Buber deixa bem claro o que pensa sobre isso, em outro trecho:
A vida pré-natal das crianças é um puro vínculo natural, um afluxo de um para outro, uma inter-
ação na qual o horizonte vital do ente em devir parece estar inscrito de um modo singular no
horizonte que o carrega, e entretanto, parece também não estar aí inscrito, pois não é somente
no seio de sua mãe humana que ele repousa. Este vínculo é tão cósmico (…)[2]
Contra toda a sociologia ou psicologia social, por essa filosofia a criança não se socializa, ela
está praticamente pronta para qualquer socialização que, enfim, é apenas um produto de seu
instinto, digamos assim. Estamos sempre vivendo no entre, e não em um polo chamado eu ou
em outro polo chamado tu. O eu-tu de Buber é isso: a vida está entre eu e tu, de modo que o
eu só se coloca se há o tu. Sloterdijk pode dizer: se há um adeus à placenta na hora do parto,
tudo que o bebê precisa fazer é ter se preparado para substituir esse companheiro que vai
embora repondo algum outro parceiro na esfera, de modo a não fazer a bolha explodir ou
implodir. Que seja então o anjo da guarda, isto é, alguma entidade que se embrenha em uma
proto-psique, gerada ainda no útero pela sinestesia da vida sonora, e logo competidora de mais
sons e imagens, agora da própria mãe adentrando como um terceiro elemento na esfera.

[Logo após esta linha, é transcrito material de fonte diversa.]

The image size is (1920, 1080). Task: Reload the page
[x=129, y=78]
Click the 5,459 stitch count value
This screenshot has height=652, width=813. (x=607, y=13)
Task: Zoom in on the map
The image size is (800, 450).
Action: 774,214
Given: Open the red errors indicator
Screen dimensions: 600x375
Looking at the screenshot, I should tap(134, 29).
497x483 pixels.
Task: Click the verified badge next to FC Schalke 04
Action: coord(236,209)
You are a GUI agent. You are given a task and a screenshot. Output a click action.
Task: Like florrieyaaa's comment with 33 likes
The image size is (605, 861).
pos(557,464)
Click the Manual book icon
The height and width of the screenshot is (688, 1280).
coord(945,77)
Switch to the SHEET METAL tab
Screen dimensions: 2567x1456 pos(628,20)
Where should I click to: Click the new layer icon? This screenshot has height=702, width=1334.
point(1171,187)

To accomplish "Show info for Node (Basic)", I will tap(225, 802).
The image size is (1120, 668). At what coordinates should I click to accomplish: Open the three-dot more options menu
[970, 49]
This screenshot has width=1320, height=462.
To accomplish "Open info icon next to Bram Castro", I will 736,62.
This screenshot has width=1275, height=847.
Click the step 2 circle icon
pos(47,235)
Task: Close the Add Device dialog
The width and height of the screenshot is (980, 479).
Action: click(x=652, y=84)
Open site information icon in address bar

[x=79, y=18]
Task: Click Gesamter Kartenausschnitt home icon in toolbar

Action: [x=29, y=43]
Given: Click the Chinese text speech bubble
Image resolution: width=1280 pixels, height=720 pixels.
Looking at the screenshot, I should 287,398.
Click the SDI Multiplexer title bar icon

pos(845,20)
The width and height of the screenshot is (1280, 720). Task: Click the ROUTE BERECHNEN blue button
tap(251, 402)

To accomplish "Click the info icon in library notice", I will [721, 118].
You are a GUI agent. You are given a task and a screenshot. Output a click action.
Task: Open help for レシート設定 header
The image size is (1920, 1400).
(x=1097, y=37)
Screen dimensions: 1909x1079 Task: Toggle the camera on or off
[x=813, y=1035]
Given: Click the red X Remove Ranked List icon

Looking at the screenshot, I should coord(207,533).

O instinto de relação nada é senão o produto da condição humana: nós todos somos gêmeos –
diz Sloterdijk. A companheira placenta não era um “isso”, mas um “tu”. O eu-tu de Buber pode,
na versão de Sloterdijk, se apresentar de um modo inteiramente mais descritivo.
Buber diz tudo que Sloterdijk também diz, ainda que no segundo caso a narrativa inclua uma
visão histórica, cultural e antropológica mais descritiva. Ele diz: “o desenvolvimento da alma na
criança é indissoluvelmente ligado ao desenvolvimento da nostalgia do tu, às realizações e
decepções deste anseio, ao jogo de suas experiências e à seriedade trágica de sua
perplexidade”.[3] Ora, para Sloterdijk, o homem gera uma psique que se põe como psique, isto
é, como uma intimidade nascente, por conta de seu insistente esforço de reposição do
companheirismo do aumentador inicial, a placenta. Esse esforço faz do homem, desde sua vida
primitiva até hoje, um eterno “designer de interior” (Innenarchitekten).[4] É preciso sempre
construir um “dentro”, no qual o que se impõe é o meio, o entre, a vida que se estabelece no
eu-tu, para usar a terminologia de Buber. A vida está no hífen. E o hífen não tem nenhuma
conotação substancialista. Ele é o entre, a simbiose, a ressonância.
Com Bubber e Sloterdijk perde sentido a pergunta sobre se as condições simbólicas que,
depois, propiciam a linguagem, é algo inato ou se é fruto da socialização. Ainda que Chomsky
(inatismo) e o II Wittgenstein (não inatismo) tenham estado preocupados com a linguagem e
não com a capacidade simbólica, ficamos até menos carregados de seus pesos, em certo
sentido. Podemos franzir menos as sobrancelhas diante de problemas típicos da filosofia
analítica, ou seja, de realismo versus anti-realismo, e até, de um certo modo, também em
relação a como que a linguagem se engancha no mundo. Pensar no entre, fazer uma filosofia
do entre, nos põe em uma versão cosmológica do entre pragmatista, que localiza o que é
relacional segundo as palavras pragma e práxis, na experience de James e Dewey, ainda que este
tenha, em alguns momentos, indicado antes uma cosmologia relacional que uma metafísica da
práxis. Podemos pensar o entre como quem desafia os saberes psicanalíticos que postularam
coisas como o “narcisismo primário” e, depois, a chamada fase do espelho (Lacan). O “instinto
de relação” deve estar no horizonte a todo o momento, para não cedermos de novo a tais
problemas que podem ser mais relativizados, postos como menos decisivos, digamos.
[4] Sloterdijk, P. Spharen I. Blasen. Frankfurt am Main: Suhrkamp Verlag, 1998, p. 84.